The most interesting discussion is always around my favorite set of questions: Why (why this)? How (would it work)? What else (could we do, would we want to know)? Such questions allow us, prospectively, to head off ethics failure, and retrospectively, to assess intention or motive -- which students learn they must never assume. We wondered what else was considered, and what the criteria for judging were. If this focus on personalized medicine was the clear favorite, we wondered what other permutations were considered.

Students were in agreement that, as currently conceived, this was a relatively mindless, punctuated activity, in contrast to the processing demanded by reading a book or doing service together; we knew there was no advising involved, and it appeared that the public lecture was not required, so the entire activity seemed to consist of a swab and checking results online. (Other activities have been added.) It struck my students as lacking entirely in community, and we were able to examine and raise questions about related internal inconsistencies.

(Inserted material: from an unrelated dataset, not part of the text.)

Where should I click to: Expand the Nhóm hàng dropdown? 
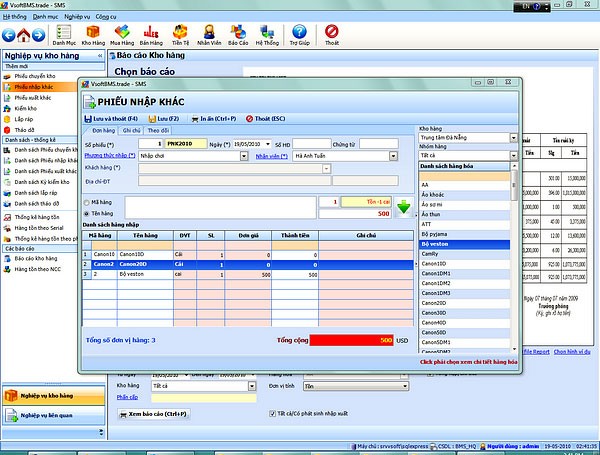pyautogui.click(x=514, y=156)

For example, did the goal of 1,000 out of 5,500 students qualify as a “common experience,” and was this minimal participation rate of 18 percent applied to previous freshmen experiences and viewed as an equally acceptable goal? Was Berkeley’s argument that it had carefully limited the analysis to three purportedly innocuous genes consistent with simultaneously offering a free full gene analysis?

Even if it had been determined by some method that personalized medicine was a more important topic than any other those charged with choosing the common experience could conceive of for entering students, there remained the question of what would be of greatest value to the students. The class generated many, many ideas for making personalized medicine and genomics a central idea that would be meaningfully engaging while eliminating what they believed to be unnecessary conflicts and risks, such as the university owning the data and the right to its publication, and the privacy risk of posting data online (the infamous posture studies were an exemplar here).

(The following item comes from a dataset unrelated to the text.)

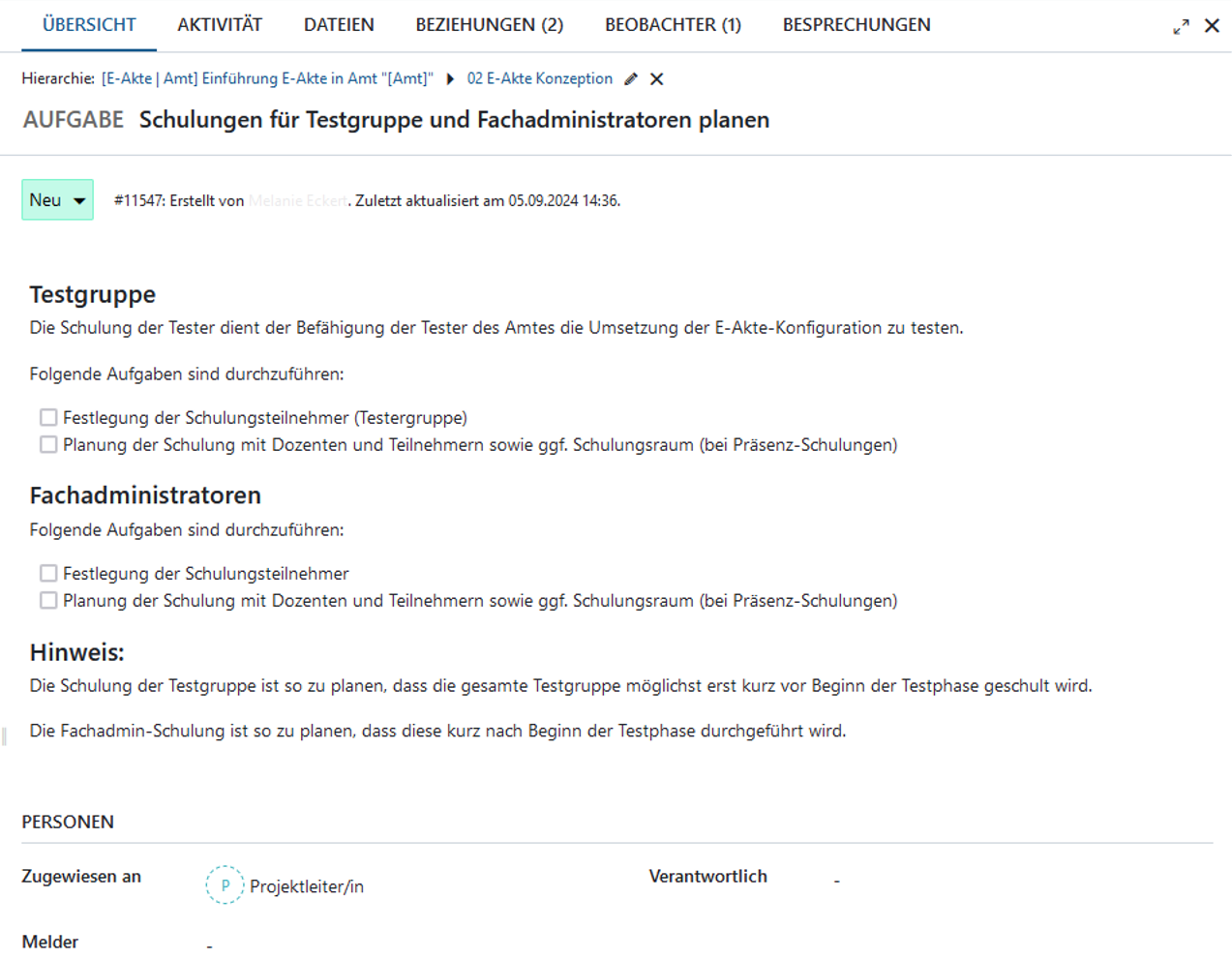Open the BESPRECHUNGEN tab
This screenshot has height=959, width=1232.
(856, 24)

Even a few days later, when the university announced that, on further consideration, it was no longer going to involve 23andMe (a company on whose board one of its faculty sits) and offer a full genetics test, substituting a prize of $1,000 and several $500 prizes, there remained other questions, and other facts we would want to know in order to judge the ethical dimensions. For example: was a $1,000 prize and several smaller but large prizes offered in previous years for reading a book? Was this shift, which in terms of incentivizing students was similar to an incentive to participate in a research study (and, indeed, this is first and foremost a piece of research, approved by the IRB, which focuses primarily on informed consent in human subjects research), really a change? Would students be provided with information about commercial companies doing full genetic work-ups? Did Dr. Jasper Rine, professor of genetics and developmental biology and head of the project, teach undergraduates? Is the search for tissue beginning to intrude on the relatively captive and well-defined student population; as one student said, is this a true slippery slope? Was this different, and why or why not, than recruiting students to participate in other kinds of faculty experiments, such as testing memory or a educational intervention?

The class was unanimous (a first) in its judgment that this decision was ethically misguided; the look on their faces as they read the scenario, even before discussing it, was one of incredulity. There was a sense that some line had been crossed, some barrier permeated. As we wrapped up, students asked me what I thought motivated UC Berkeley, as an institution, to do this.

Minding my teaching that we should not make assumptions, particularly about motive (although we can often unpack motive from evidence), what I told them was that, at the very least, it seemed that UC Berkeley did not think this through. That alone is a failure of ethical responsibility, and one of the lessons about how ethics failures occur, and how to prevent them, that I work to get my students to internalize in preparation for their own professional roles.